De plus, on manque de femmes : le ratio de masculinité qui a atteint 120 en gros de 1995 à 2005 est retombé à 112, le ratio normal dans le monde étant de 105 hommes pour 100 femmes. Cela signifie que, suivant les années de naissance, 7% à 15% des hommes seront hors du marché du mariage, soit 40 millions d’actuels ou futurs célibataires à vie. L’Université de Hong Kong estime que les migrants internes dépensent une forte partie de leur salaire dans les bordels.

Ma casquette de démographe me suggère que cette relative rareté aidera les femmes à progresser vers l’égalité, une égalité proclamée par le régime, mais qui restait très théorique.

La montée des filles est aussi une conséquence de la politique de l’enfant unique : quand ce dernier était une fille, elle a été aussi soutenue qu’un garçon. Elle a donc fait de bonnes études, veut continuer à travailler et prendre son indépendance, comme les garçons

Ce nouveau comportement féminin est source de tensions au moment où l’État fait pression pour redresser la natalité et respecter les traditions patriarcales pour conserver « l’harmonie » de la société. Deux raisons qui poussent le parti à vanter « la femme au foyer ».

Les perspectives économiques

Jusque vers 2015 – 2018, le système économique était clair : les entreprises étrangères puis nationales s’installaient dans les villes de la côte, puis du centre de la Chine, tandis que les vieilles régions industrielles chinoises du Nord dépérissaient. Les villes étaient prospères et eurent rapidement des équipements de qualité.

NB  sur la carte ci-dessous, au centre Nord, la relative richesse de la « Mongolie intérieure » vient des matériaux précieux que sont « les terres rares » (principal producteur mondial) et autres métaux indispensables à l’ industrie moderne et ne reflète pas du tout l’état de la paysannerie locale, notamment mongole.

Carte de Salvatore Babones (fev 2018) : Les régions côtières de Chine étaient 5 fois plus riches que les provinces intérieures les plus pauvres en 2017, d’après les chiffres communiqués par le Bureau national des Statistiques de Chine.

 

La masse de la main-d’œuvre venait de la campagne, allait travailler en ville dans des conditions d’horaires et de salaires très dures dans un premier temps, mais n’avait pas droit d’utiliser les services urbains, chacun restant à vie attaché à sa commune de naissance. Y compris les enfants de ces migrants internes qui restaient avec leurs grands-parents à la campagne, en attendant l’argent des parents ouvriers en ville.

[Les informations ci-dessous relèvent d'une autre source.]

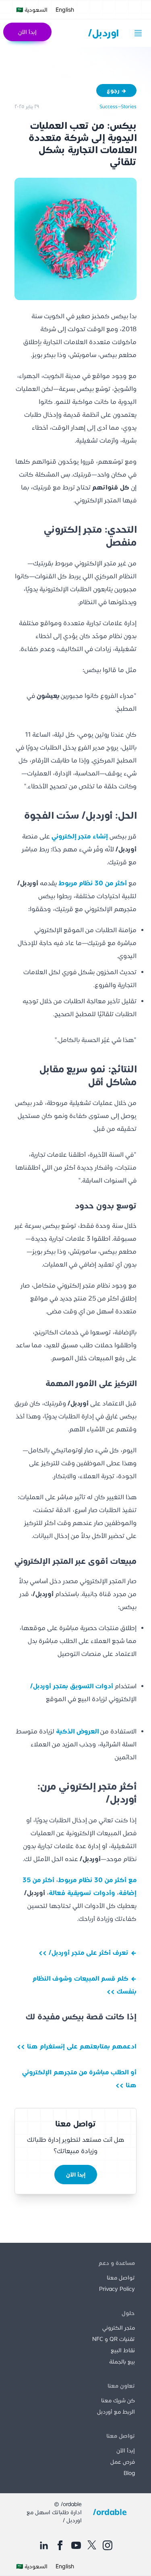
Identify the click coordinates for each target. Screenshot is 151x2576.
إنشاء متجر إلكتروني (80, 836)
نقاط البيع (123, 2350)
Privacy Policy (117, 2289)
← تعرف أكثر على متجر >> (88, 1952)
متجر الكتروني (118, 2327)
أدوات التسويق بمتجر (71, 1686)
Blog (129, 2473)
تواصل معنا (121, 2277)
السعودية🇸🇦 (32, 9)
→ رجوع (116, 90)
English (65, 9)
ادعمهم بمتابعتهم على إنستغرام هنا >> (77, 2046)
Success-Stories (118, 106)
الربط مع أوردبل (116, 2411)
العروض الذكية (77, 1731)
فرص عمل (122, 2461)
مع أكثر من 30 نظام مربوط (97, 1880)
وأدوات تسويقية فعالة (82, 1893)
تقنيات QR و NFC (113, 2339)
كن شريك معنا (118, 2400)
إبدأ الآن (27, 32)
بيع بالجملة (122, 2361)
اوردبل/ (103, 33)
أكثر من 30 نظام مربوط (92, 883)
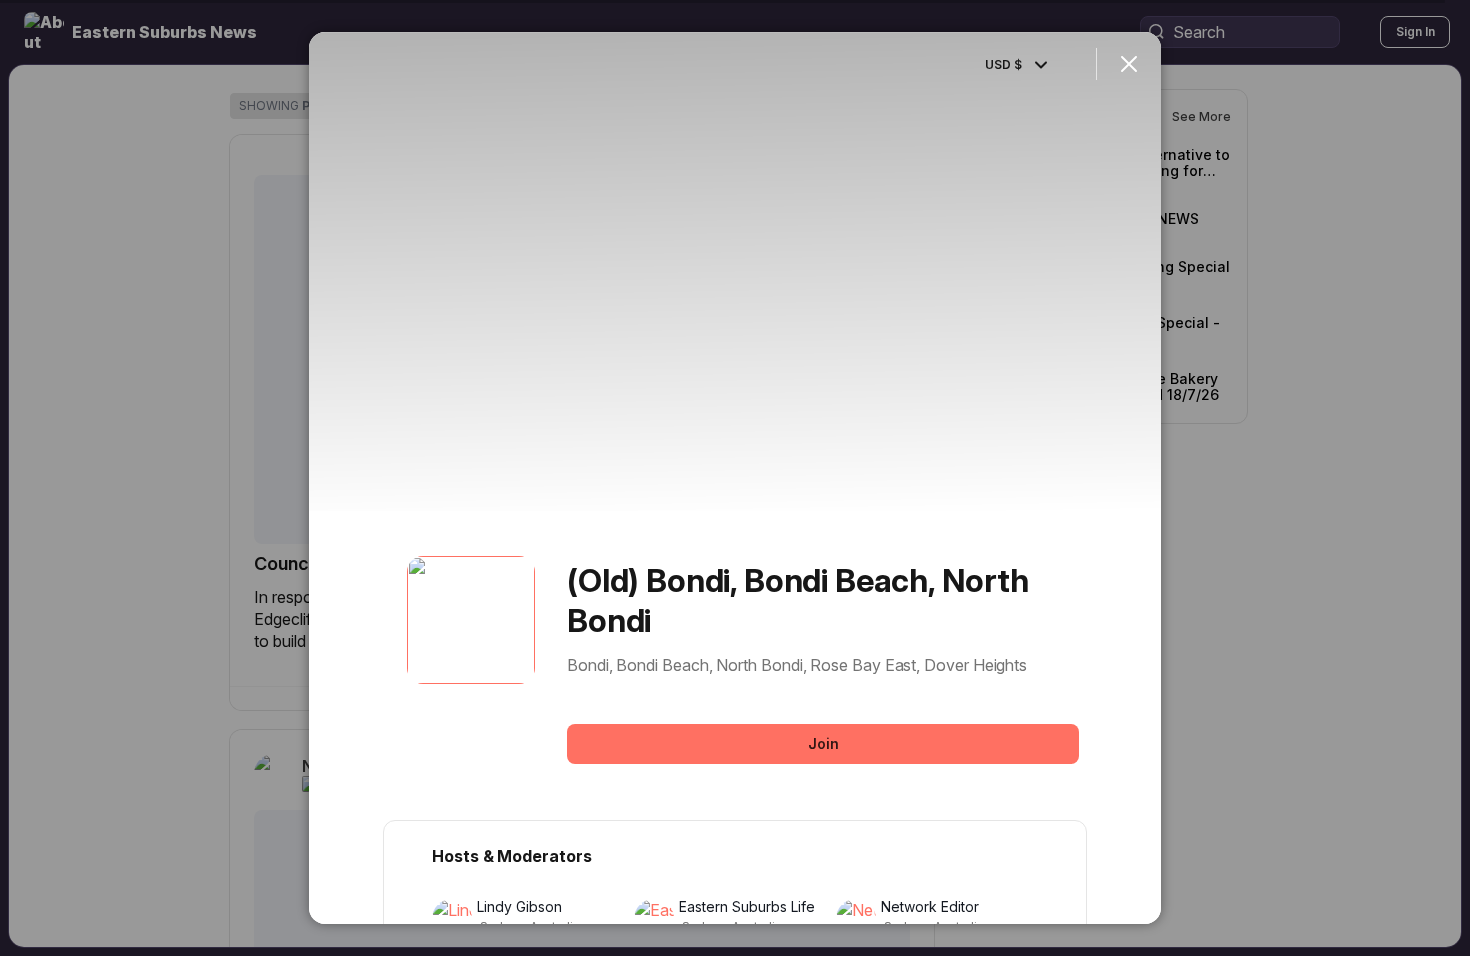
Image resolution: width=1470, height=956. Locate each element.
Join (823, 743)
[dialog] (735, 478)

Cette phase concerne plutôt les parents des jeunes aujourd’hui, car la situation a profondément changé. D’abord le réservoir de main-d’œuvre rurale est maintenant presque vide. Cela, combiné à l’arrivée des classes creuses dans la population active a considérablement renchéri les salaires, ce que la croissance de la productivité a permis d’absorber jusqu’à présent.

Maintenant, la méfiance envers les mesures gouvernementales chinoises et le coût de la main-d’œuvre plus élevé que dans les pays des environs renvoient les investisseurs, chinois comme étrangers, vers le Vietnam et les autres pays de la région.

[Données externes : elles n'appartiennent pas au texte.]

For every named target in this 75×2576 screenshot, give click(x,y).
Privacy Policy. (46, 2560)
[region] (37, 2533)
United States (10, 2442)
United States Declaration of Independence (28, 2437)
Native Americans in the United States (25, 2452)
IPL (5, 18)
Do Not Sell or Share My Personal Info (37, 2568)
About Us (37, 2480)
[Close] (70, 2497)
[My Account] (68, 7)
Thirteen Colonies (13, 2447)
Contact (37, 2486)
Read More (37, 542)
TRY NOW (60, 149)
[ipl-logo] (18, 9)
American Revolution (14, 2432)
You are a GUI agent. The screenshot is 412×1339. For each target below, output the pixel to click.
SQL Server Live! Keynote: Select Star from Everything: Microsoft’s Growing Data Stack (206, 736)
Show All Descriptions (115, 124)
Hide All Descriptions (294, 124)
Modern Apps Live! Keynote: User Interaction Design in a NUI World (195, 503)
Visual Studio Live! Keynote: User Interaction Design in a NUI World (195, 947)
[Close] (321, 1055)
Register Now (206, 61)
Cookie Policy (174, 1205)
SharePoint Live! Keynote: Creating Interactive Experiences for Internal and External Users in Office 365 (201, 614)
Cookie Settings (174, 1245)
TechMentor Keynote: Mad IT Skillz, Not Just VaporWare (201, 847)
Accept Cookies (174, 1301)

Parallèlement les jeunes migrants venant de la campagne, où le système scolaire est nettement moins performant et qui donc ont souvent eu une moins bonne éducation, se lancent dans l’économie informelle. Ces migrants représenteraient 25 % de la population urbaine, tandis que les enfants des 75 % restants ont les diplômes nécessaires pour décrocher de bons postes dans les grandes entreprises privées ou publiques.

Une alternative à l’informel est « l’ubérisation », c’est à dire un travail théoriquement indépendant, la livraison par exemple, mais en pratique totalement aux ordres du « patron » tant pour les horaires (qui n’ont pas de limites) que pour les tarifs. En Occident, le juge peut décider de requalifier en contrats de travail ces activités de prestations de services « indépendantes », suivant les conditions de travail et notamment de subordination. Mais en Chine où tout groupement spontané, même syndical, est interdit, l’opinion publique estime que c’est de l’esclavage.

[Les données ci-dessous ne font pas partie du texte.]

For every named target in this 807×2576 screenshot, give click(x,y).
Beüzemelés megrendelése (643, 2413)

Globalement, une majorité des jeunes Chinois veulent créer leur entreprise, les autres veulent monter dans la hiérarchie du Parti Communiste Chinois (PCC) pour leur avenir, ce qui est plus facile pour les urbains.

Mais ils sont beaucoup plus nombreux à avoir fait des études que la génération précédente, et du coup subissent la concurrence des autres diplômés pour des postes intéressants dans la fonction publique… quitte dans un deuxième temps à proclamer que ces postes sont « merdiques et ennuyeux ». « Enfants gâtés », rappellent alors les parents…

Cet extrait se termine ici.